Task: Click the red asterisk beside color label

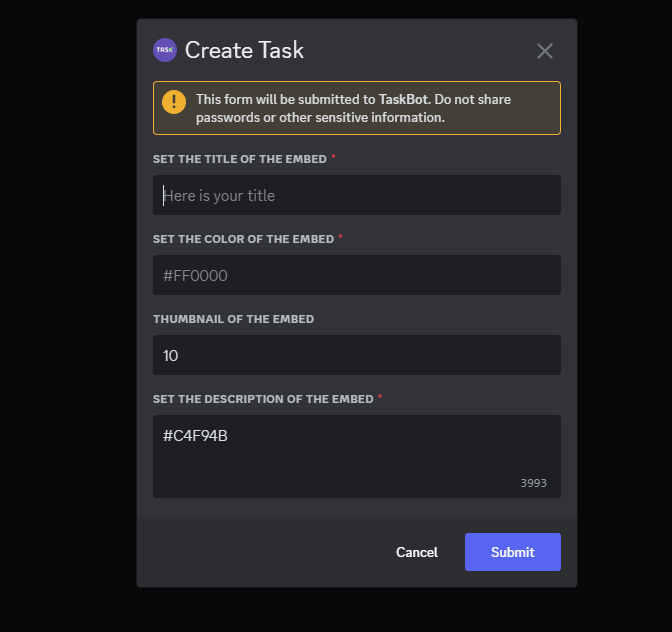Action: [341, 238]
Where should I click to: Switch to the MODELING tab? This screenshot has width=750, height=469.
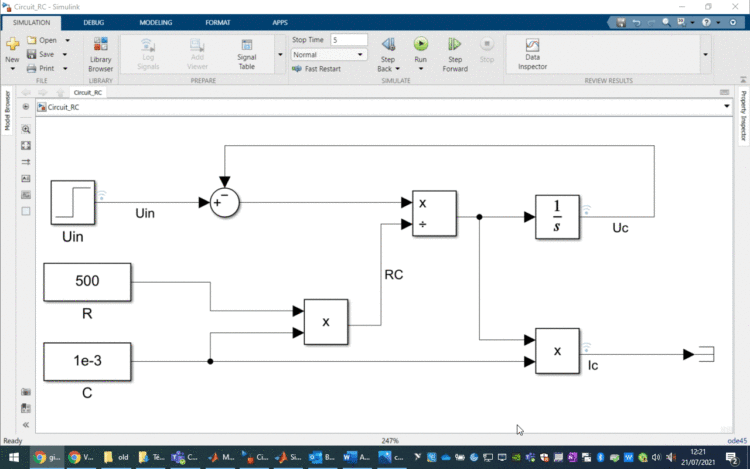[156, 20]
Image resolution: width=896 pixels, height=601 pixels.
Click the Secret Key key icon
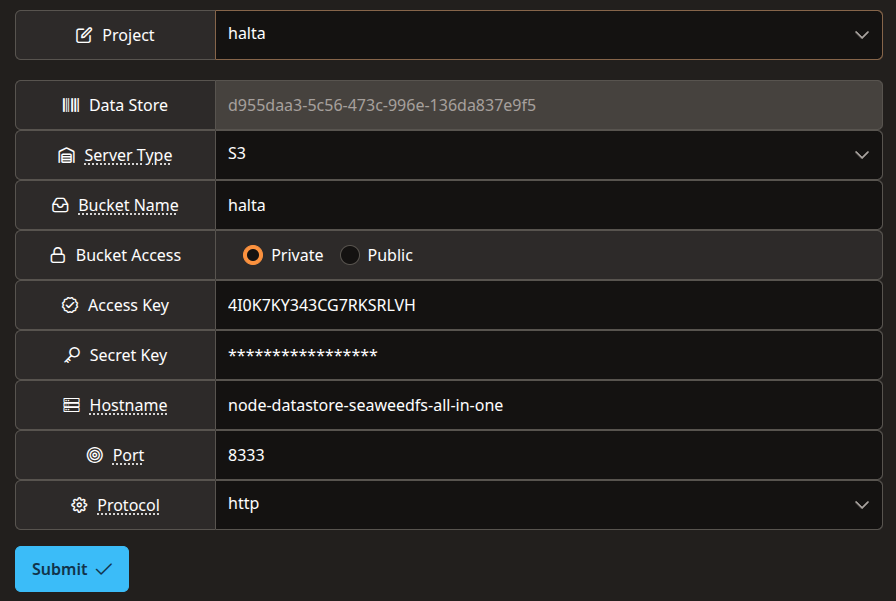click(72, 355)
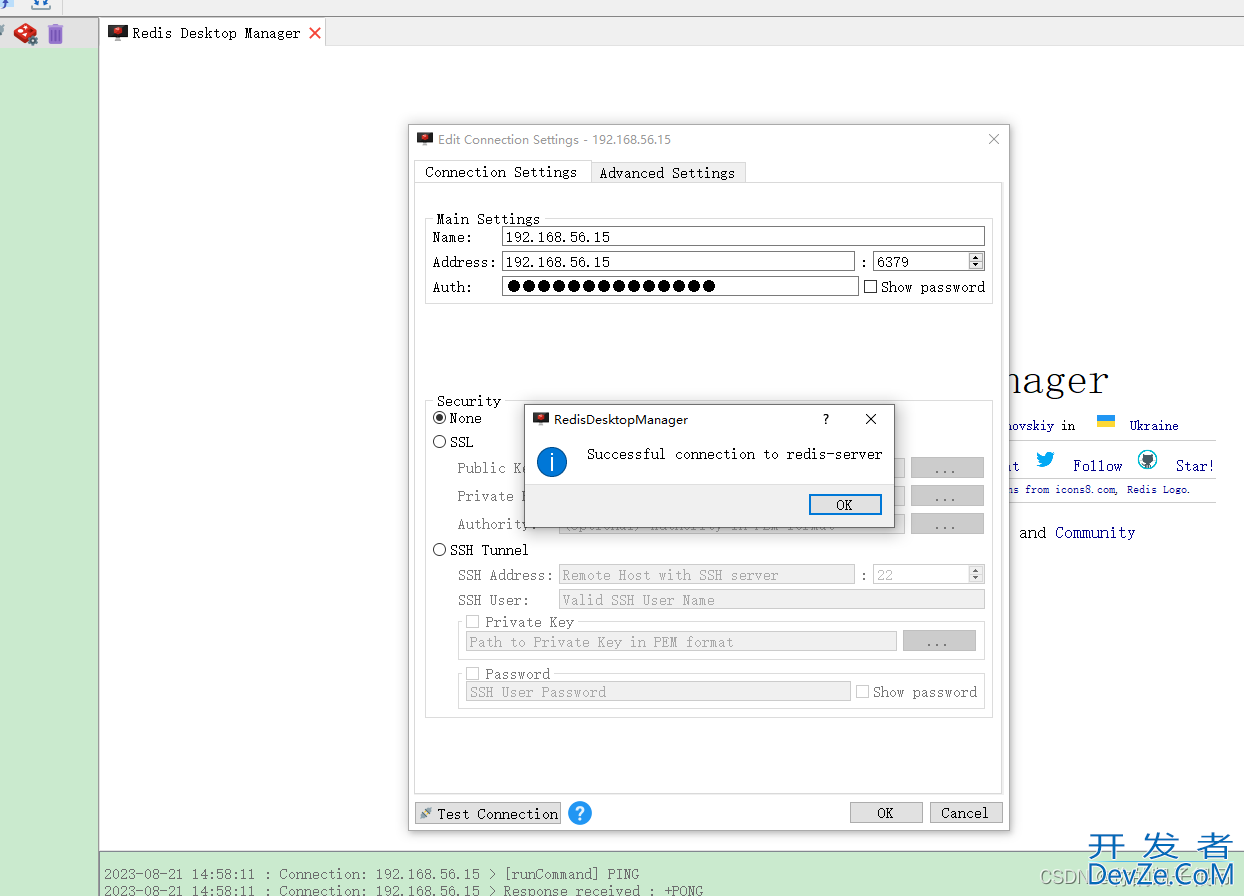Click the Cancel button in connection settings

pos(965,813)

——————————

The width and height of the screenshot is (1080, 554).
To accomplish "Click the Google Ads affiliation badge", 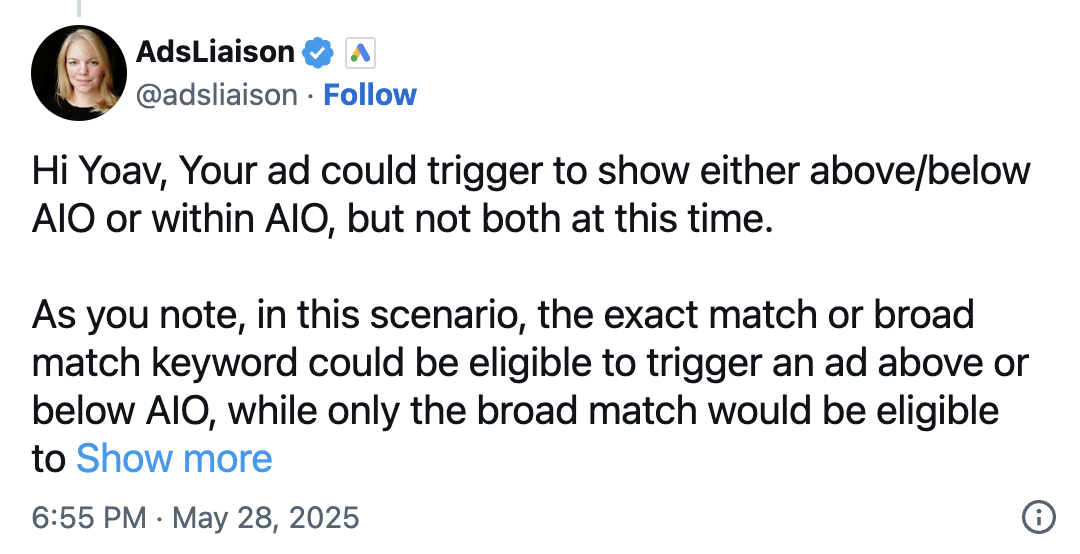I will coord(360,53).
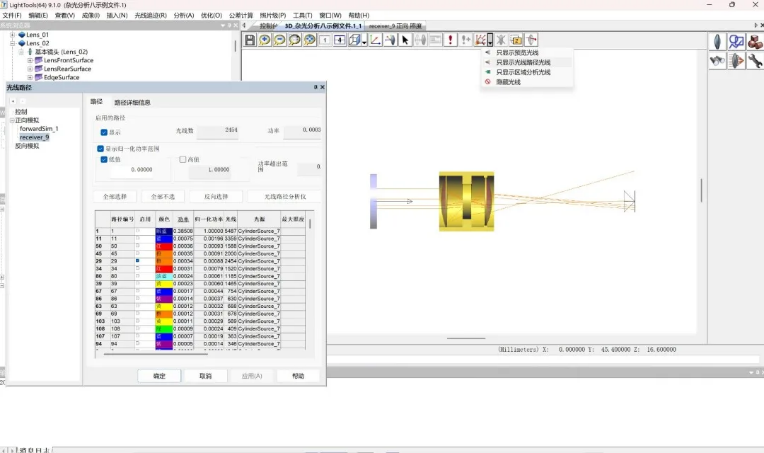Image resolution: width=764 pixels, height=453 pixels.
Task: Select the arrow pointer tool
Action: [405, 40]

——————————

* _Task to complete_
Starting at the line containing "Task: Click the" and stopping at the line containing "Image resolution: width=896", output each line exactly as it appears above. Leave out the pictures.

* _Your solution_
Task: Click the red asterisk beside color label

Action: [341, 238]
Where should I click to: Switch to the MODELING tab? This screenshot has width=750, height=469.
[156, 20]
Image resolution: width=896 pixels, height=601 pixels.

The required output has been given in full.